**PROBLEM TO WORK ON:** The expected result is the segment of the entries that begins with the line containing "Open the 3,734 subscribers count link" and ends with the last line, copied verbatim.

*** Block opens ***

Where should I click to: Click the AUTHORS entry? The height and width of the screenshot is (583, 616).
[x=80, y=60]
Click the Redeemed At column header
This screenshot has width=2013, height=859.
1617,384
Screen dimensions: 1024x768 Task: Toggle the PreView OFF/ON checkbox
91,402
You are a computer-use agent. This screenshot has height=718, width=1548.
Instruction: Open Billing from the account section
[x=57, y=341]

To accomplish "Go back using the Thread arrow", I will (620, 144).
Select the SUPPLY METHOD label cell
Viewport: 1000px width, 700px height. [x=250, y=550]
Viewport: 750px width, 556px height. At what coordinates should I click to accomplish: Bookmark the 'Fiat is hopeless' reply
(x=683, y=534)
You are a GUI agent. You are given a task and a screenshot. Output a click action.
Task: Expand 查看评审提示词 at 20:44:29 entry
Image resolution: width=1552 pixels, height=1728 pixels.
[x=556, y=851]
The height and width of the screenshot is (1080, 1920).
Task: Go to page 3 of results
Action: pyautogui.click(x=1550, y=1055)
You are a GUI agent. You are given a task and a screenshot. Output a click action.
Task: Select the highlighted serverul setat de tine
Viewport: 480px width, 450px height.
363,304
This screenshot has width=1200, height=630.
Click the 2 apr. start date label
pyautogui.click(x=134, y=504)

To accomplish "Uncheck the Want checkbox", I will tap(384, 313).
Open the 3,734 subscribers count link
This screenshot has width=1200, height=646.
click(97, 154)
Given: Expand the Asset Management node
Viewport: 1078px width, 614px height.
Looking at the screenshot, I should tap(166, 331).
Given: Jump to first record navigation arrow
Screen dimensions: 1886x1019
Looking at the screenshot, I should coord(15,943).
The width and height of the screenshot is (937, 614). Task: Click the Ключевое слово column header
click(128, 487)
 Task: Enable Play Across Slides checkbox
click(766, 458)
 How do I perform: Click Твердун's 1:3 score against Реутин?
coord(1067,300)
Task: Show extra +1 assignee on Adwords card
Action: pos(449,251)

*** Block closes ***

**SOLUTION TO THIS TASK:**
Open the 3,734 subscribers count link
This screenshot has width=1200, height=646.
click(97, 154)
Given: Expand the Asset Management node
Viewport: 1078px width, 614px height.
Looking at the screenshot, I should tap(166, 331).
Given: Jump to first record navigation arrow
Screen dimensions: 1886x1019
Looking at the screenshot, I should coord(15,943).
The width and height of the screenshot is (937, 614). Task: Click the Ключевое слово column header
click(128, 487)
 Task: Enable Play Across Slides checkbox
click(766, 458)
 How do I perform: Click Твердун's 1:3 score against Реутин?
coord(1067,300)
Task: Show extra +1 assignee on Adwords card
Action: pos(449,251)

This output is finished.